What is Soak and Cycle Watering?
In the Wichita area, dense clay soil is very common. This makes it difficult for lawns to absorb water. As a result, it’s easy to waste water due to runoff. If you’ve ever seen water seeping out around the street, or where your lawn meets the driveway, you may be watering at a rate higher than your lawn can absorb.
Soak and Cycle watering helps alleviate runoff, reduce water waste, and improve root growth. This method divides your watering into short cycles, giving the water time to soak into the soil before repeating the cycle three to four times, as needed.
For example, if you have a watering zone that requires 15 minutes of water. Rather than running the full 15 minutes, you would let your sprinkler run for five minutes over three separate periods. Give the water 20-60 minutes to absorb between each cycle.
How Much Should You water Your Lawn?
Most lawns require about one inch of water per week. For optimal results using Soak and Cycle, determine the flow rate of your sprinklers by collecting water in rain gauges or cups. You’ll need to run the system for a timed period during typical wind/weather conditions. Check the gauges and figure out the output per hour.
Note, your sprinkler system may water at a different rate depending on the zone and head type. You’ll want to take several measurements across your entire lawn.
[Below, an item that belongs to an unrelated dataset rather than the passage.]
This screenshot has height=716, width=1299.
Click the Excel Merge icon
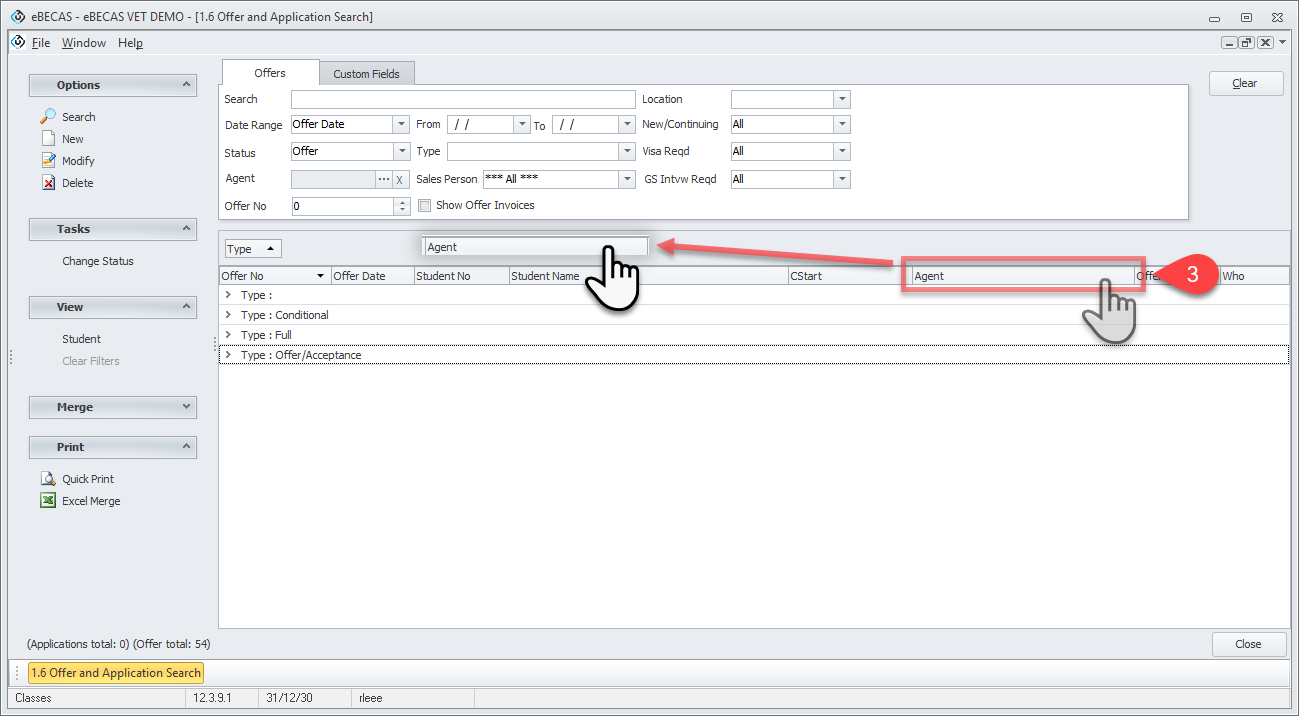[x=47, y=501]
This may result in different cycles from zone to zone.
You will also want to determine how much water your lawn can accept before runoff occurs. Clay soils can typically only absorb about two-tenths of an inch of water in one hour. Your specific soil makeup and the slope of your lawn can impact this rate. While you’re checking your sprinkler’s output, let the system run to the point you see runoff. You will want to stop your cycles before you reach that point.
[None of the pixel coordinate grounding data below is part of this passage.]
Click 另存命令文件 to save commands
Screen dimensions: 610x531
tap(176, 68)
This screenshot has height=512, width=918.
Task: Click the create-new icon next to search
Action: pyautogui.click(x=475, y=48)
Once you know the output and runoff point, you can determine how many cycles to run per week. Using the Soak and Cycle method, you only water again when the soils starts to become dry. During summertime in the Wichita area, this will typically be every three to four days.
The Soak and Cycle method only works if your cycles are close together. Don’t water in the morning, and then in the evening. Use 20-60 minute increments. The first cycle loosens the surface tension and allows the water to penetrate the soil. The second cycle reaches more of the root, as water is absorbed deeper into the ground. The third cycle allows for even more absorption, with water filling the root zone. For very dense and rocky areas, or steep areas, a fourth cycle may be beneficial.
Soak and Cycle allows water to better reach a depth of 6 to 8 inches, which is where grass roots are growing. This creates strong roots, and a healthier lawn.